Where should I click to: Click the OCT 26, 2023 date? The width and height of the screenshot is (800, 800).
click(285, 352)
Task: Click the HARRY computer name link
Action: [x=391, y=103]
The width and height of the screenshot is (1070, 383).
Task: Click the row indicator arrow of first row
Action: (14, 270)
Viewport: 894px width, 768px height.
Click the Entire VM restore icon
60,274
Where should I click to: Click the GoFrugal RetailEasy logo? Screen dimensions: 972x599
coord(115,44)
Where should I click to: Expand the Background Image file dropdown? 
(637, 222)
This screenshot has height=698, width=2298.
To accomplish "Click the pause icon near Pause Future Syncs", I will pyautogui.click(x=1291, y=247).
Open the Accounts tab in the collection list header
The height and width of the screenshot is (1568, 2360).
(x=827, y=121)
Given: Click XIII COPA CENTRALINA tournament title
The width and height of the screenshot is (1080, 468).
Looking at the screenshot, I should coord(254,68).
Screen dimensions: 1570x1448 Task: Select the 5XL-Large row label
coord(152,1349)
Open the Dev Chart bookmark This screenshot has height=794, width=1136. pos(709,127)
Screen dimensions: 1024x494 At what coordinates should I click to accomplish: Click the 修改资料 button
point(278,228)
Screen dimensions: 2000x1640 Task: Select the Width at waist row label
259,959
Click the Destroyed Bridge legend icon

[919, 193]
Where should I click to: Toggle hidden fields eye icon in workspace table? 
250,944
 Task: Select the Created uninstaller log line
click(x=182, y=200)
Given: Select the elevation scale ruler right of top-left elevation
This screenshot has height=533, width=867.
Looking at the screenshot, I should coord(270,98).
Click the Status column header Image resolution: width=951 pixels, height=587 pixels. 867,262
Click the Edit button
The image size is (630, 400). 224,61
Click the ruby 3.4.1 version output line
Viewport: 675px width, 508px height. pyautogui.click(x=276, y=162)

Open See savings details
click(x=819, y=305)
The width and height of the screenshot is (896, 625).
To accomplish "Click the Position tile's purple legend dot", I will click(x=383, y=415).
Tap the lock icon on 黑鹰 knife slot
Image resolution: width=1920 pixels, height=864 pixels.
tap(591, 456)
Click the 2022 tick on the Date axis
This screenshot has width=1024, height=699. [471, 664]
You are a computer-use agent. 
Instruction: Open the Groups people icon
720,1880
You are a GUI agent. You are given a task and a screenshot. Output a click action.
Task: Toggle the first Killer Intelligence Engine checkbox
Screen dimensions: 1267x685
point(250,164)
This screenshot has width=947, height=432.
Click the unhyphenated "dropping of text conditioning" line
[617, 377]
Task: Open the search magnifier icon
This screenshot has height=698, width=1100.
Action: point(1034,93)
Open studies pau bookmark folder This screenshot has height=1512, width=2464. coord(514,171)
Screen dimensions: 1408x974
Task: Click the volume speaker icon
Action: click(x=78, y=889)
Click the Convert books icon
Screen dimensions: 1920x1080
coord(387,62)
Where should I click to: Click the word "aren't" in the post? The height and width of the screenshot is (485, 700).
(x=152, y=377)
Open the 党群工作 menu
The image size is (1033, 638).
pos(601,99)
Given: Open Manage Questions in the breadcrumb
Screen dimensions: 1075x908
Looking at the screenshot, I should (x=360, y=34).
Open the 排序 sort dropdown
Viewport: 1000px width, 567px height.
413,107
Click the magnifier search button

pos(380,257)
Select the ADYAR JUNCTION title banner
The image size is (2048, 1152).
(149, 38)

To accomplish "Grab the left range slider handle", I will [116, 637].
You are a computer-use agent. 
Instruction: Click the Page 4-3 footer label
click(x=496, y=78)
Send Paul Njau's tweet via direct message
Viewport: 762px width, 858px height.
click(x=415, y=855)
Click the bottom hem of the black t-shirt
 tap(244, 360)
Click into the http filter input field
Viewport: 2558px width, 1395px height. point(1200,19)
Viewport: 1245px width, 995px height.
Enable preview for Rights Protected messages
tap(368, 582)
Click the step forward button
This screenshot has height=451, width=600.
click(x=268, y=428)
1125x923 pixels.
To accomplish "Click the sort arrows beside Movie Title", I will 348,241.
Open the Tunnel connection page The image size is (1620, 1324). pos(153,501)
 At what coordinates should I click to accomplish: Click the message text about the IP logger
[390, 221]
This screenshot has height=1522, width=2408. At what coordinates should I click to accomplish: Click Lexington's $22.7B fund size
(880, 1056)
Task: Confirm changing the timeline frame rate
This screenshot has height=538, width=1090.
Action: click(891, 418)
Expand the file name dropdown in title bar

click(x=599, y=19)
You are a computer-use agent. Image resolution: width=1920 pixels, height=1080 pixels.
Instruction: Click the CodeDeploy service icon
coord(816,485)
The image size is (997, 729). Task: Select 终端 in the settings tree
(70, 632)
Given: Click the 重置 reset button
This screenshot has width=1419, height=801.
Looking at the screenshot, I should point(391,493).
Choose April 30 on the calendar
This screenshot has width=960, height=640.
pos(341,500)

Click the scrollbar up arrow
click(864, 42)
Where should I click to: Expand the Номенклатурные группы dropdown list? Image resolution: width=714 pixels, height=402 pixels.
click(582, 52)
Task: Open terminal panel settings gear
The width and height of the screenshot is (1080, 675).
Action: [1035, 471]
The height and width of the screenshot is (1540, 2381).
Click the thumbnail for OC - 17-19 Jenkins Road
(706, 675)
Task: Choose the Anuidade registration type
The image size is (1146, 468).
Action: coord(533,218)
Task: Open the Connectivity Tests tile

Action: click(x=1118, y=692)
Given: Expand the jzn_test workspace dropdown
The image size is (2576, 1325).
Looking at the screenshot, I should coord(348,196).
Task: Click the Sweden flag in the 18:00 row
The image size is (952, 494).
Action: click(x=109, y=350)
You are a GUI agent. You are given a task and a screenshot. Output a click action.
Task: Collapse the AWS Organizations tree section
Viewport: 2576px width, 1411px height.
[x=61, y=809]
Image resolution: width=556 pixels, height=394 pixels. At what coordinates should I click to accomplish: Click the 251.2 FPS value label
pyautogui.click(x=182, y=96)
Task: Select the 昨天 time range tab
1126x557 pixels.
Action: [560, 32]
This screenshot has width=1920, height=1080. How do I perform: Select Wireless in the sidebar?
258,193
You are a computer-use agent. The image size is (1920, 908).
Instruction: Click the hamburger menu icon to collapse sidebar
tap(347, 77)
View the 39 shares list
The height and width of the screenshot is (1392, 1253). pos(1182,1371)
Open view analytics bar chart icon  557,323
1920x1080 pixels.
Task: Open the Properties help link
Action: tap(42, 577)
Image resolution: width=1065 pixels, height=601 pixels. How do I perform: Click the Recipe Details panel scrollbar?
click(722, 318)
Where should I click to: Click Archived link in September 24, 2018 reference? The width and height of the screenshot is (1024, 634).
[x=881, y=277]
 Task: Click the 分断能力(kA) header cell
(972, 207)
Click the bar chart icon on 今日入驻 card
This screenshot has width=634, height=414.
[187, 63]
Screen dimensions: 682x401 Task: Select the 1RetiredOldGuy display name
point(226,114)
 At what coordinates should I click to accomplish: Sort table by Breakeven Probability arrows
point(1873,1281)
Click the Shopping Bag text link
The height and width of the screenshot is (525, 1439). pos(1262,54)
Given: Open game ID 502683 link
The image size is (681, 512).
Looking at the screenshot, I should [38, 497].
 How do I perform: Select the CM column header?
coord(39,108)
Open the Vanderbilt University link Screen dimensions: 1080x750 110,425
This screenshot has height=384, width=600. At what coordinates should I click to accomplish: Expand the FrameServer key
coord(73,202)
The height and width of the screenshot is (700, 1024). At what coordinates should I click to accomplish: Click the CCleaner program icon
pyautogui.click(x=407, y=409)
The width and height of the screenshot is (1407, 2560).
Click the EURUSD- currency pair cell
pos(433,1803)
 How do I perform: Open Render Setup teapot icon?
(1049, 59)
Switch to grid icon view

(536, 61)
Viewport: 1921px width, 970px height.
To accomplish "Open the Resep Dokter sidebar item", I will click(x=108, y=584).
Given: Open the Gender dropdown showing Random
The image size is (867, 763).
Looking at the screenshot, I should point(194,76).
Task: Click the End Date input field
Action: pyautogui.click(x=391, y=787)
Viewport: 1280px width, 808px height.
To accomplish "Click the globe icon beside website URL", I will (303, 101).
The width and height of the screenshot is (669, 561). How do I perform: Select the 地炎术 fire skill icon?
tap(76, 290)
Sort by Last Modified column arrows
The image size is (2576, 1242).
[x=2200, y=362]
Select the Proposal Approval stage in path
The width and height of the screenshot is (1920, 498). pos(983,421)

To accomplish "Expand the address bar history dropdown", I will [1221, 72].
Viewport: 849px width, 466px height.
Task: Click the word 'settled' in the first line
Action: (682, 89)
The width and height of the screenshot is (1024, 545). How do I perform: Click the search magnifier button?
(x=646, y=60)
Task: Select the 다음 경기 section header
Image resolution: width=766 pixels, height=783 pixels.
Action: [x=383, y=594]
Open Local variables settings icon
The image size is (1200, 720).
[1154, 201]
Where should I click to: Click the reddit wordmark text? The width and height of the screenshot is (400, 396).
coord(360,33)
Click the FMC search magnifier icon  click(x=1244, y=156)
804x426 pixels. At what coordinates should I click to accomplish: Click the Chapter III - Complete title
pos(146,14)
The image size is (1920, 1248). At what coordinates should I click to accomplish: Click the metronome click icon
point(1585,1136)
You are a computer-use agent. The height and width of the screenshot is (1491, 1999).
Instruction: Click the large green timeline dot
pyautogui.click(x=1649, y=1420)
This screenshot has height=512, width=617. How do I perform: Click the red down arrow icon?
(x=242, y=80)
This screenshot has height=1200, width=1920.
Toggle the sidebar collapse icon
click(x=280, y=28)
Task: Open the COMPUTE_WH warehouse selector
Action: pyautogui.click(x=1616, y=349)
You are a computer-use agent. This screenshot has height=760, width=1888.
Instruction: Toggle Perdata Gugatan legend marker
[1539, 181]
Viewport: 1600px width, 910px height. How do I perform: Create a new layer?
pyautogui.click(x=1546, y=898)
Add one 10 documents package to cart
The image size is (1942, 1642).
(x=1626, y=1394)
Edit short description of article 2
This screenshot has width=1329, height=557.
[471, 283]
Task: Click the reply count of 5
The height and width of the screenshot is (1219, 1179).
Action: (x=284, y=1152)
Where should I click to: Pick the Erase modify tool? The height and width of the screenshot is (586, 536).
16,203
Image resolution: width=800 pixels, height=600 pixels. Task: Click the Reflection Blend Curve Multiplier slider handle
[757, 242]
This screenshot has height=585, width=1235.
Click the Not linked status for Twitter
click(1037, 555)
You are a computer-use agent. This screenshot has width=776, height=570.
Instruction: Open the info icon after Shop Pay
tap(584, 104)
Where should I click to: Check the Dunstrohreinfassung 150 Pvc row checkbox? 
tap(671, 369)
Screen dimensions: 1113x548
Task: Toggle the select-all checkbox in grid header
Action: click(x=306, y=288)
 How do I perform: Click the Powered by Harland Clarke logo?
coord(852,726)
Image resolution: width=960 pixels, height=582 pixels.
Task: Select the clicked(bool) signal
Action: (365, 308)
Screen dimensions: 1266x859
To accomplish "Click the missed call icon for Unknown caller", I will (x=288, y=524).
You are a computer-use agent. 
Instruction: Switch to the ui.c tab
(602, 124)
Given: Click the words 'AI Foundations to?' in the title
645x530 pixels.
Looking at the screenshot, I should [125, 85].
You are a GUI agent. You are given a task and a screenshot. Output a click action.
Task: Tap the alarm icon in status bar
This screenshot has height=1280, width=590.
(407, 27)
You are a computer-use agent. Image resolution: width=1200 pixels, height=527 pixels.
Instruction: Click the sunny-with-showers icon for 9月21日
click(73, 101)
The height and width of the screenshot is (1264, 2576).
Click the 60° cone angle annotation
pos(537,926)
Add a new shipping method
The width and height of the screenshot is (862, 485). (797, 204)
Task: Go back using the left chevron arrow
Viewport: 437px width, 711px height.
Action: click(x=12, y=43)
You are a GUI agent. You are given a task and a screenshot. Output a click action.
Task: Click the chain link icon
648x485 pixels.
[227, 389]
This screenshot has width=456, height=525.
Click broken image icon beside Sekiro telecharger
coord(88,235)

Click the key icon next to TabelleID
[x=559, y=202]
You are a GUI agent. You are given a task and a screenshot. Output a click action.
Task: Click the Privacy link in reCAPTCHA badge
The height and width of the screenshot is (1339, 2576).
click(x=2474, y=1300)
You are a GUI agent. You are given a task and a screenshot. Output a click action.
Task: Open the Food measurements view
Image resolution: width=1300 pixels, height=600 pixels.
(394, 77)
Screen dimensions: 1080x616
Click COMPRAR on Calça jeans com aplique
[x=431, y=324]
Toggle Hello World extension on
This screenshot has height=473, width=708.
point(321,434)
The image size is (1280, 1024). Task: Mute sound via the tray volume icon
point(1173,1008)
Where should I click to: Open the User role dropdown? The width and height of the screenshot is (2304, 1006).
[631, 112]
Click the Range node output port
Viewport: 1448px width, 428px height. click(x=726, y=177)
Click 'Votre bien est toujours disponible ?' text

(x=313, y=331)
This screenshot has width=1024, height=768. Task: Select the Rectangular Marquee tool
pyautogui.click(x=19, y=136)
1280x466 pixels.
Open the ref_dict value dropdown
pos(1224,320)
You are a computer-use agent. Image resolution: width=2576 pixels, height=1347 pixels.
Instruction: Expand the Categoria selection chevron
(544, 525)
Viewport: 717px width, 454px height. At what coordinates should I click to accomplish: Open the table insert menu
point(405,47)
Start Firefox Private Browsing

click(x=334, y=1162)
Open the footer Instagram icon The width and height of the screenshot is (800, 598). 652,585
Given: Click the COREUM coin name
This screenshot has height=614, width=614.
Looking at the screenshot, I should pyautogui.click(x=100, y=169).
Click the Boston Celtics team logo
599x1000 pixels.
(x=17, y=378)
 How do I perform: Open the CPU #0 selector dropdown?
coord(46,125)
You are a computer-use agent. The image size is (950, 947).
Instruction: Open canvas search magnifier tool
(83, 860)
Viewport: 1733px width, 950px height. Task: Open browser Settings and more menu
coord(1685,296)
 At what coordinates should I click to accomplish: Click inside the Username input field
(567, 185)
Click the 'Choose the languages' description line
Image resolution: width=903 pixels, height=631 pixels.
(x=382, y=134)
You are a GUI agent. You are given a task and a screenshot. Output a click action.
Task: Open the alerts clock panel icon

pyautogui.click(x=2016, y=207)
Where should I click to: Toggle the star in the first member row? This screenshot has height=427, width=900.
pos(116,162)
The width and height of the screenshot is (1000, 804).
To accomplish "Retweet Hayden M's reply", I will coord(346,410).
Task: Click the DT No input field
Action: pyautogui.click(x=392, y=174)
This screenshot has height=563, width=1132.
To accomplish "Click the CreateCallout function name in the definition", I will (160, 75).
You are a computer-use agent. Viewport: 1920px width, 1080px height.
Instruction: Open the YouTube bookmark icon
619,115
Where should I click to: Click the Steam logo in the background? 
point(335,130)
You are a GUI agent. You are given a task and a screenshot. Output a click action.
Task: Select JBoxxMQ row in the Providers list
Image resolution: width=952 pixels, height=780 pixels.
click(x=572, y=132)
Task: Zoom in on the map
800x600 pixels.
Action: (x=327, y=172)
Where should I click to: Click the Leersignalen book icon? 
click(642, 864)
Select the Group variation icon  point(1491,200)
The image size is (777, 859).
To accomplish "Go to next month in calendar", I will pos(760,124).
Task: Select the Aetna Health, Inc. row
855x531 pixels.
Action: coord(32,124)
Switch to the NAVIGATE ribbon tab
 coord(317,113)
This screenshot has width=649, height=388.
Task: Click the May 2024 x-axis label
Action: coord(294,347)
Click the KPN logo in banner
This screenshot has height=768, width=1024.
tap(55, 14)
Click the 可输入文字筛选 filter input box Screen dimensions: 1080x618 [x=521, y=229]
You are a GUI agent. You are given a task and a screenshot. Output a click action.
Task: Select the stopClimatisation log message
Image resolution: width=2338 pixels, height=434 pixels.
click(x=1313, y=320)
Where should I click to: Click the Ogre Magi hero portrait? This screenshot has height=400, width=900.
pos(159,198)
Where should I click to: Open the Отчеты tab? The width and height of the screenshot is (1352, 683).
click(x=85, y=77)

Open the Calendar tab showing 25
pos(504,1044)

....

Short problem: Copy the entries word for word, starting with the line that contains "Where should I click to: Expand the Background" and continuing through the line that contains "will pyautogui.click(x=1291, y=247).", including both of those lines.

Exercise response:
Where should I click to: Expand the Background Image file dropdown? 
(637, 222)
This screenshot has height=698, width=2298.
To accomplish "Click the pause icon near Pause Future Syncs", I will pyautogui.click(x=1291, y=247).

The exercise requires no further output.